La tristeza, a la postre, es el eco del deseo, su llanto, su sollo­zo. Todo deseo concluye en placer pero también en insatis­facción y pérdida. Observada desde ese ángulo, la tristeza puede entenderse como la respiración del deseo, la expira­ción e inspiración con que alternan la experiencia sucesiva y alternante del placer y el dolor. La melancolía es el centro de gravedad del deseo y sus estrategias. Sin duda, la vida discu­rre como una secuencia de pérdidas y duelos inacabables. Somos melancólicos en cuanto que deseantes, por mortal necesidad. Esta pasión ascética de la melancolía explica la fascinación que ejerce sobre las conciencias con su secreta combinación de placer y sufrimiento. Tentación que los psiquiatras empiezan a olvidar tanto como sus pacientes, con­tribuyendo así con sus discursos a la multiplicación desbor­dante de las depresiones, ejemplo clínico de intolerancia a la tristeza, ese sentimiento sagrado que a veces nos atropella pero que también con frecuencia nos anima. Como si la locura y la tristeza tuvieran razones que la razón médica no comprende. Un mundo sin melancolía, es decir, sin la incli­nación constitutiva de pensar las cosas hasta el final, es un espacio abonado para la emergencia exponencial de las lla­madas depresiones. La depresión se instala entonces como síntoma de la posmodernidad y, según se ha señalado, como cáncer del siglo. Y tras la depresión, siguiendo la tendencia de una degradación permanente de la melancolía, el discur­so medico promociona la serotonina como causa de la enfer­medad, sin darse cuenta del destino irónico que convierte a la discrasia serotoninérgica en una réplica tardía de la dis­crasia humoral, aunque degradada y desprovista de sus conexiones y su grandeza.

La melancolía no es otra cosa que una red mediadora que comunica entre sí el sufrimiento de los hombres. Un mal eterno que se ofrece como matriz de cualquier afección. No ya solo de las que rotulamos como neuróticas, como hemos dicho, en la medida en que, del brazo del deseo, acompañan siempre a la angustia y a todas sus defensas más característi­cas, obsesivas, fóbicas o histéricas. Fijémonos también en que la melancolía recorre y enlaza toda la órbita de las psi­cosis.
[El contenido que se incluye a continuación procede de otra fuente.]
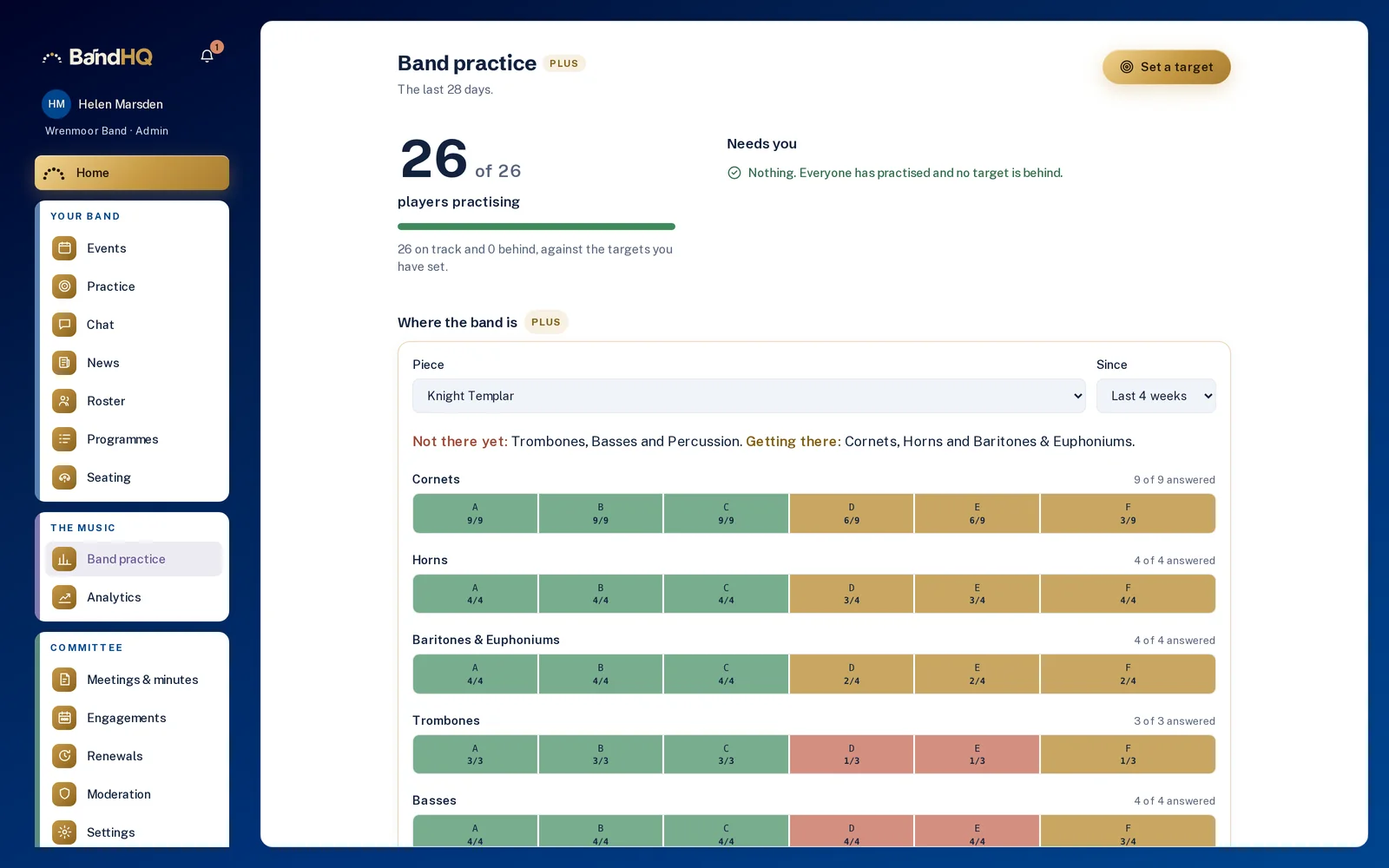
Task: Expand the Since Last 4 weeks dropdown
Action: [x=1155, y=396]
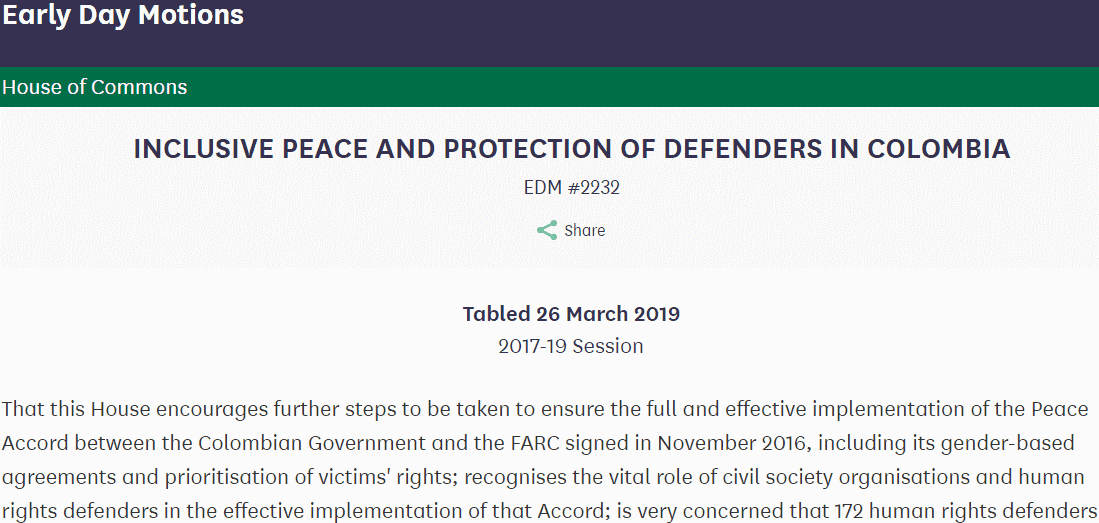The width and height of the screenshot is (1099, 523).
Task: Click the 2017-19 Session text
Action: 571,346
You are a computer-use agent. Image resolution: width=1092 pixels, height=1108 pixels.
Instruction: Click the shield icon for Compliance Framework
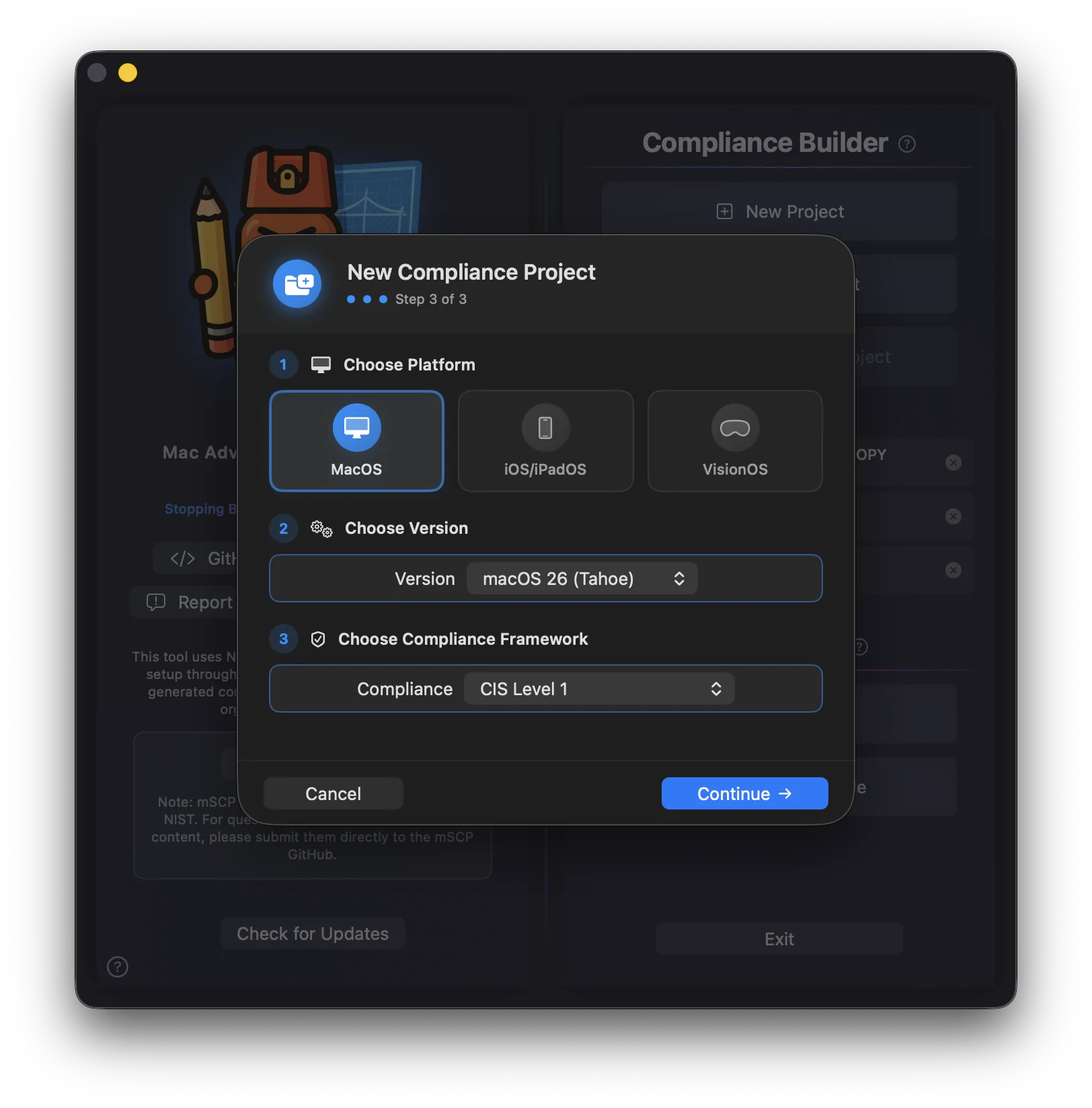coord(318,639)
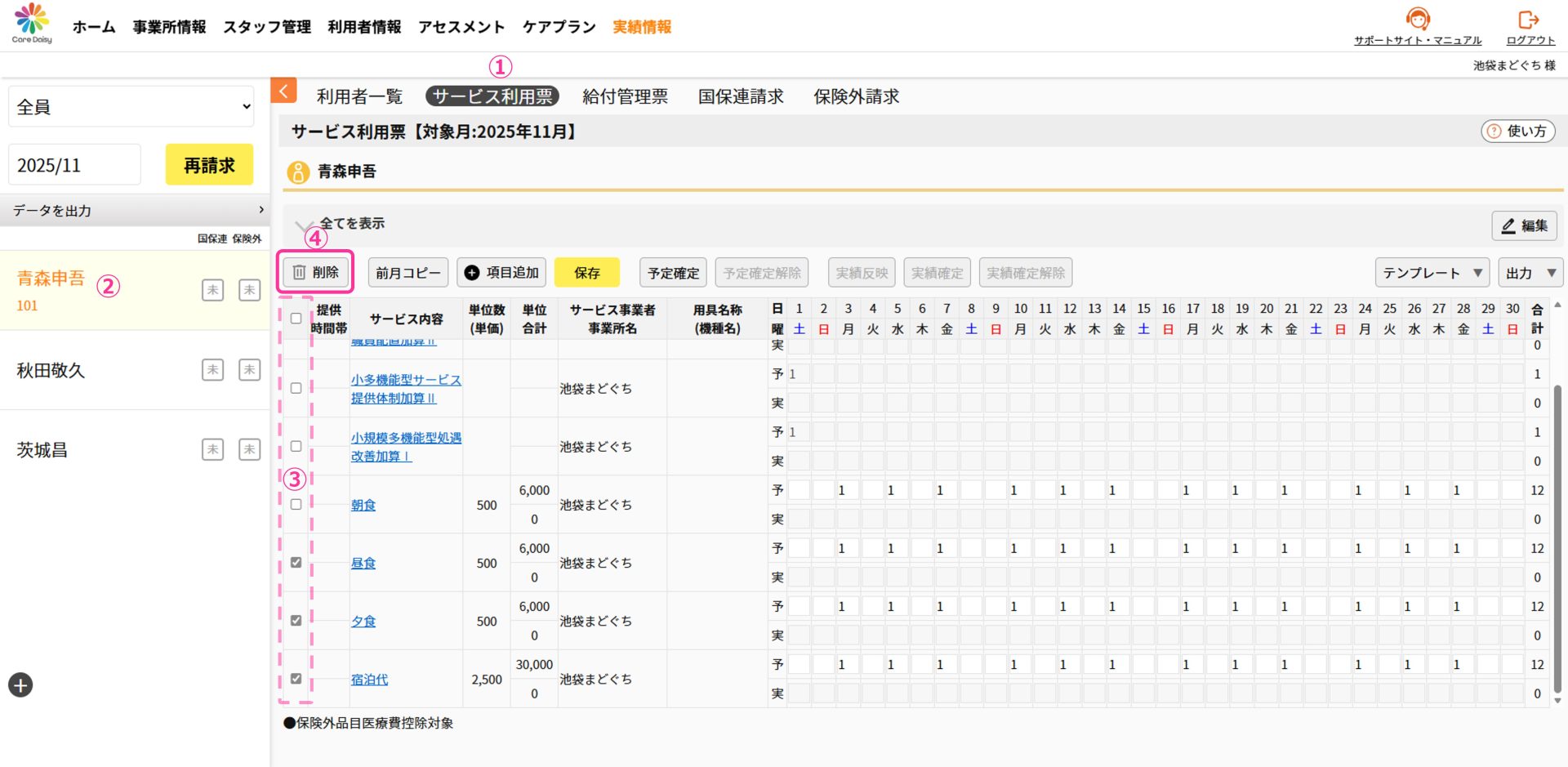Click the 編集 pencil button
Image resolution: width=1568 pixels, height=767 pixels.
(x=1524, y=225)
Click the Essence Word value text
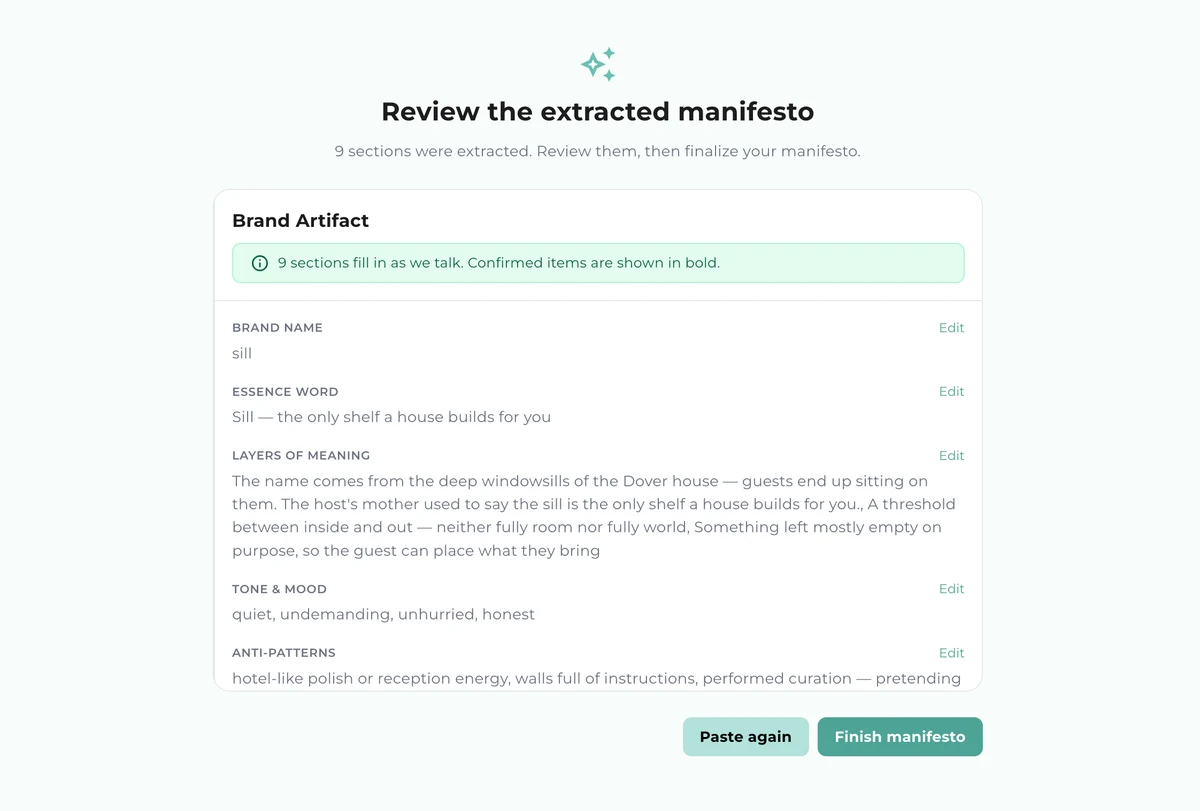 (391, 417)
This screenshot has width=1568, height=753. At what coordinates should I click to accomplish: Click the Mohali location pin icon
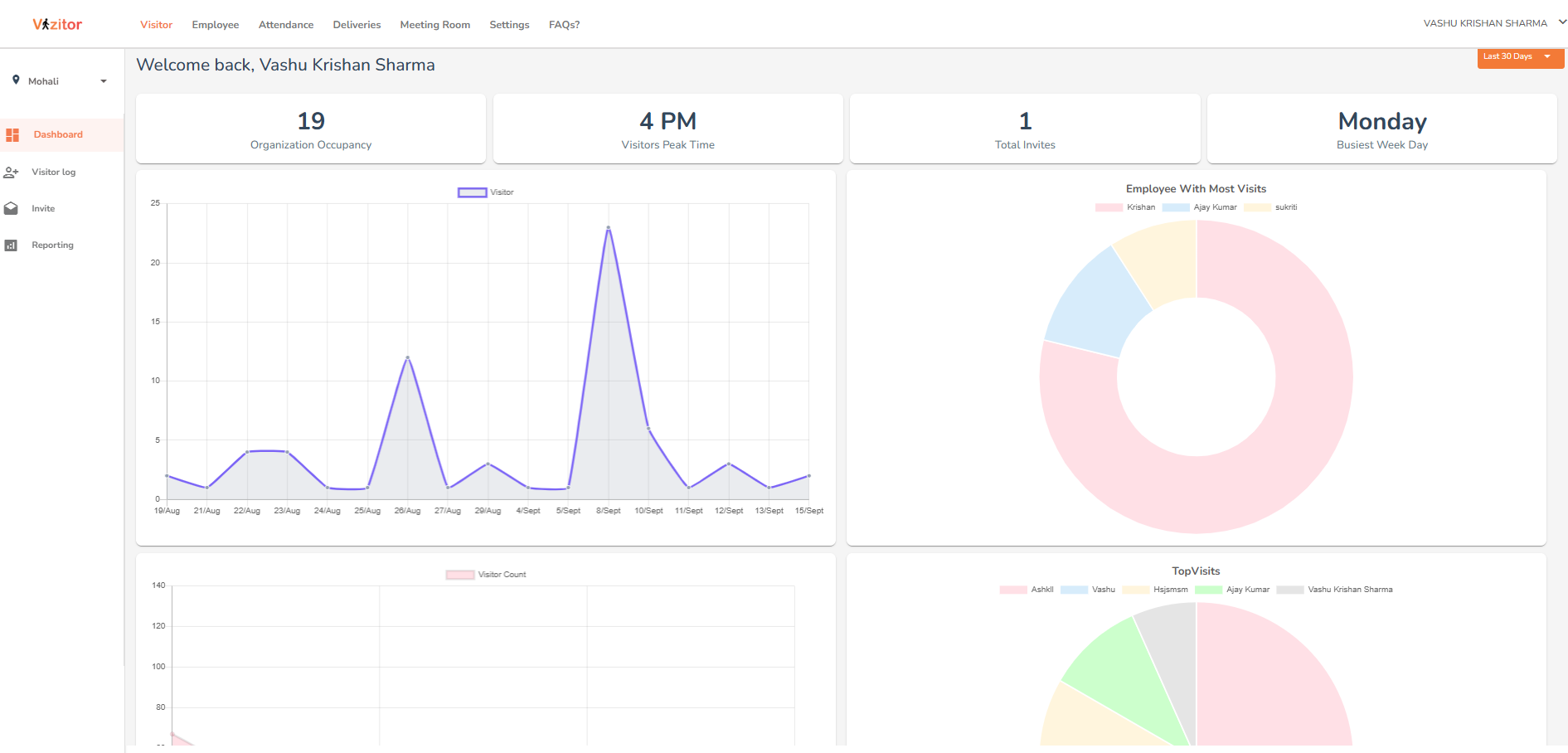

Bien es verdad que, considerada a este nivel, siempre posee un aire algo descentrado, pues en su forma psicótica, llamémosla o no depresión mayor, trastorno bipolar o, más precisamente, psicosis maníaco-depresiva, da la impresión de ser una invitada intempestiva respecto al resto de las psi­cosis, especialmente si la comparamos con la esquizofrenia, que ejerce de protagonista moderno y principal de la locura. Porque, mientras los síntomas esquizofrénicos cursan con alucinaciones, automatismo y delirio, los melancólicos se muestran demasiado comprensibles para permanecer cómo­damente en el mismo espacio de desvarío. No obstante, la disposición de la melancolía como eje de la psicopatología intenta salvar precisamente ese problema, demostrando su ubicuidad en todos los círculos del malestar. Por ese motivo, no debemos cifrar todo el problema en admitir que a la psi­cosis de la palabra, la esquizofrenia, se opone la psicosis del deseo, la melancolía, en la medida en que una acompaña al desgarramiento y la otra simplemente a la soledad, como si la melancolía no fuera otra cosa que una psicosis más, algo inadaptada a ese ambiente, eso es cierto, pero perfectamen­te identificable y bien diferenciada, sino que también cabe la posibilidad de mostrar la presencia constante de la melanco­lía, bajo cualquiera de sus cualidades y formas, en todas las experiencias psicóticas, ya sean pre-esquizofrénicas, esquizo­afectivas o post-esquizofrénicas. De este modo, la melanco­lía es una psicosis más y, a la vez, el acompañante impres­cindible de todas.